Jesus makes it very clear to the people in Laodecia. Be hot, be on fire for God if you will, and stand for everything that is true and right, and stand strong for Jesus. Or, be cold. Be uninvolved. Don’t care and don’t say you care. But do not be half-hearted about the gospel of Christ! Do not just float along. Don’t think you will be pleasing God by giving him just enough of your time, just enough of your energy, just enough of your heart. Give him your whole heart, or
give him nothing at all!
These are pretty stern words. This is pretty hard to hear really. I mean who can be on fire for Jesus all the time really? Who can really be THAT passionate?

It is always telling in these letters to the churches how Jesus defines himself to the churches. In this particular passage he calls himself the Amen, the Faithful and True Witness, and the Beginning in the Creation of God. Each speaks to his faithful intent to humanity. He is one whose word can be trusted. Who is the beginning and the End. The one who speaks the first word and who has the last word. He is worthy of our praise. He is worthy of our trust. He is worthy to base our life upon. ALL OF OUR LIFE UPON.

Jesus goes on to tell us that this church is rather comfortable. They are rather cozy in their lifestyle. They tell everyone they are wealthy. They have it all together. But from God’s perspective they are wretched, miserable, poor, blind and naked.

This is a very confident and self-assured church, this church in Laodacea. A church that has a congregation. A church that gathers regularly and gives generously. But the church in Laodecia is a church that seems to have outgrown its need for Jesus. At least in their own mind. Because of their security and their material well-being. Jesus is an add-on to the life of the lukewarm church, not at the center of their lives.

Certainly this warning of half-heartedness is not exclusive to this church and this time. Jesus said something similar when he said, “You cannot serve two masters, for either you will love one and hate the other, or hate one and love the other, you cannot serve both God and mammon.” Jesus’ brother James said something similar when he talked about people who were “double-minded”.

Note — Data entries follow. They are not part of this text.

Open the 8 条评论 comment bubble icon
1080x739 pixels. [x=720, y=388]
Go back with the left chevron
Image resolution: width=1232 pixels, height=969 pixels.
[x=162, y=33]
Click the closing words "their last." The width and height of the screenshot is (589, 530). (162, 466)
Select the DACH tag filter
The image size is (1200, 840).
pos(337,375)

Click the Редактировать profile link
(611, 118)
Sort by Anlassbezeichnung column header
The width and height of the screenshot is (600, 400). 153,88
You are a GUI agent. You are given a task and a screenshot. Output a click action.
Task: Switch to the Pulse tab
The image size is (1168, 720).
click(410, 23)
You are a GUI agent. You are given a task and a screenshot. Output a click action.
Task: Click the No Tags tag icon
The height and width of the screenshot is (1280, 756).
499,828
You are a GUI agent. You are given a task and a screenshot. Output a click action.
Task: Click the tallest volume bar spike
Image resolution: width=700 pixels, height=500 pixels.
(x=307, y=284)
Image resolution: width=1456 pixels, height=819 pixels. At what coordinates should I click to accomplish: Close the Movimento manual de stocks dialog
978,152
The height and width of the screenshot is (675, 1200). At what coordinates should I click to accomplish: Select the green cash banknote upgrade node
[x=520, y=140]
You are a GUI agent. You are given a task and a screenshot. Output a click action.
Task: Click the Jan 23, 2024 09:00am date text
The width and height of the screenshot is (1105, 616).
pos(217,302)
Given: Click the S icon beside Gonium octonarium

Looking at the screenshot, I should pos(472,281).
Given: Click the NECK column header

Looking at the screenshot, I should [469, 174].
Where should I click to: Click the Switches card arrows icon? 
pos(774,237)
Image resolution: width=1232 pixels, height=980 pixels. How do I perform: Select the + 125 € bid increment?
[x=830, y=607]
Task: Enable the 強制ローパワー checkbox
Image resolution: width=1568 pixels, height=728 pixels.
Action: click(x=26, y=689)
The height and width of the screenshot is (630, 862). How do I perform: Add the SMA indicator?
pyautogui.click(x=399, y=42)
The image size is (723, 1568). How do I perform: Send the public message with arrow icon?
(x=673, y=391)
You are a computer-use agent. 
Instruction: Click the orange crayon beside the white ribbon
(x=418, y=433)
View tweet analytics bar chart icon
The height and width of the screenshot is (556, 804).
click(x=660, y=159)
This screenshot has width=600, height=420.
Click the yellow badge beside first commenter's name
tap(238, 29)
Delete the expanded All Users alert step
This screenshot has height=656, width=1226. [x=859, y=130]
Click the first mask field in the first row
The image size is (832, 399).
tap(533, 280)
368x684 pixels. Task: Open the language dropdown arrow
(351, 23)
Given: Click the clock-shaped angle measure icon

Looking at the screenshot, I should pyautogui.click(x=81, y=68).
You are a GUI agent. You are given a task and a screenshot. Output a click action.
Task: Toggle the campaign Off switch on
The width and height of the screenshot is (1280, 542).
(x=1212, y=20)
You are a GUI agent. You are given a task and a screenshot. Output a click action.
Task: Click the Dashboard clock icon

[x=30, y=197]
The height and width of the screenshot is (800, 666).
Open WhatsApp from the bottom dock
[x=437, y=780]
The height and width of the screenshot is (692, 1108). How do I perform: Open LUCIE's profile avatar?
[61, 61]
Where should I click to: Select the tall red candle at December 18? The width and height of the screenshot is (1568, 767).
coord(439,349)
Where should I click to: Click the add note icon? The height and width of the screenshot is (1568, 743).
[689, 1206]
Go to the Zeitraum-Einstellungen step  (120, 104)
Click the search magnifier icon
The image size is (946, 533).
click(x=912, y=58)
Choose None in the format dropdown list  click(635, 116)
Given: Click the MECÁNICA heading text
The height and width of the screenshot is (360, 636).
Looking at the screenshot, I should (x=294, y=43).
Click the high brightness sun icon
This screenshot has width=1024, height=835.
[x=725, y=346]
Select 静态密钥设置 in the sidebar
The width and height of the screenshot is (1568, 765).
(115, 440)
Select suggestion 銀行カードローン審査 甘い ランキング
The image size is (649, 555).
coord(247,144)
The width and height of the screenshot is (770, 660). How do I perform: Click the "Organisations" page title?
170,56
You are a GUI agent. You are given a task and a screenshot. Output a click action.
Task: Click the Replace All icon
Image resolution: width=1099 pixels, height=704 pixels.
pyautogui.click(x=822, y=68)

Believers in Jesus have always been tempted to be half-hearted, double-minded, lukewarm Christians that serve two masters. We have always preferred comfort over faithfulness, popularity over piety. We have always preferred to make Jesus a part of our life, but not let him be Lord over all over our life. We have always preferred to offer our prayers when all of our life is out of our control, instead of praying for the Lord to take control of our life. And then we wonder why our faith seems so powerless and why the church seems to have so little impact on our nation and our culture in the present day.